Don’t muck around when electrical safety is involved

According to the Canadian Centre for Occupational Health and Safety, the electrical current and voltage that comes into our homes is powerful enough to cause death by electrocution.

  • Even changing a light bulb can be a real danger if the light is still connected to the current.
  • When you have work or renovation projects inside or outside your home, they should always be entrusted to certified experts if they involve electricity. It is a matter of electrical safety.

The basics of electrical safety

When you plug in an appliance (hair dryer, toaster or power tool, for example) the electric current always follows the most direct path.

  • Some materials are good conductors of electricity, such as gold, silver, copper, iron and water.
  • What you should know is that the human body can also be a good conductor. That is why it’s important to identify all potential risks in order to reduce injuries from falls, electric shock, burns and electrocution.

Valuable tips to follow

Where electrical safety is concerned, some tips are worth their weight in gold.
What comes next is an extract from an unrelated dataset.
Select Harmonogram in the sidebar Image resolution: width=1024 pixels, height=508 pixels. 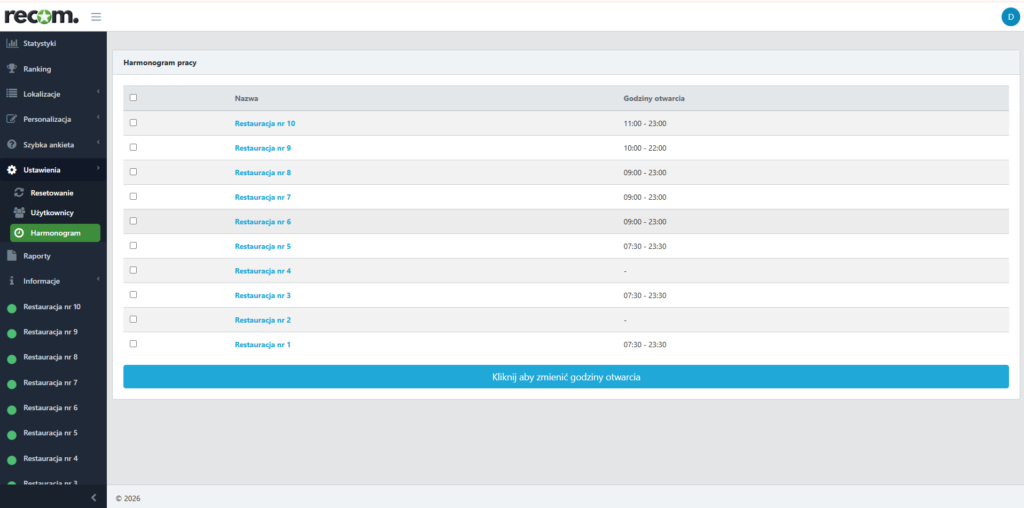pos(55,233)
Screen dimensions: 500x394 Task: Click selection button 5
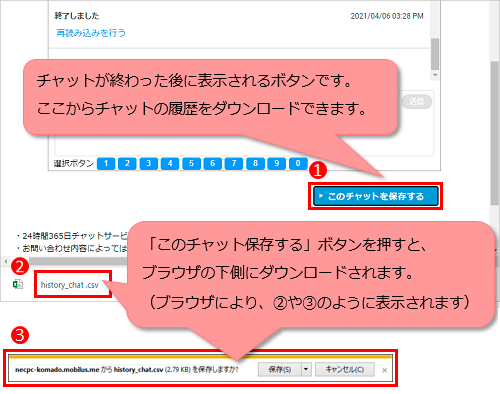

Here are a few to consider:

  • Unplug an iron before filling it with water.
  • Do not bend or cut the third prong (called a grounding prong) of a plug in order to fit it into an outlet with only two slots.
  • When children are present, keep unused outlets covered with a protective cap.
  • Do not leave an electrical wire lying on the floor where someone could trip over it. Do not nail it to the wall and do not hide it under a rug. The safest solution is to bring the appliance or light nearer to an electrical outlet or ask a professional to install a new electrical outlet near the appliance.
  • Think of extension cords as a temporary solution. Do not overload them.
  • Never use a hair dryer in a bathroom if it is not plugged into an outlet with a GFCI button. Remember that water and electricity are fatal when mixed.
  • Never use an appliance when the wire’s insulating sheath has been damaged.
  • Use light bulbs of the appropriate wattage in the light fixtures they’re intended for, and make sure the bulb are screwed in properly.
  • Replace a fuse with another fuse of the same type.
  • Never place an auxiliary heating device or a halogen floor lamp within one metre of the bed, curtains, clothing, or any other combustible material. Always switch it off when you leave the room.
  • Avoid cutting wet grass with an electric lawn mower.
  • For the outdoors, only use extension cords intended for outdoor use. The same applies to Christmas lights.
  • Never go close to a power line with a ladder.

I need an expert!

Building codes are quite strict about electrical wiring out of concern for electrical safety. To be on the safe side, changes to home wiring should always be done by a certified electrician.

*Not only is it dangerous, it may even be illegal in some provinces, such as Québec, to do your own electrical wiring. The solution: consider hiring a master electrician.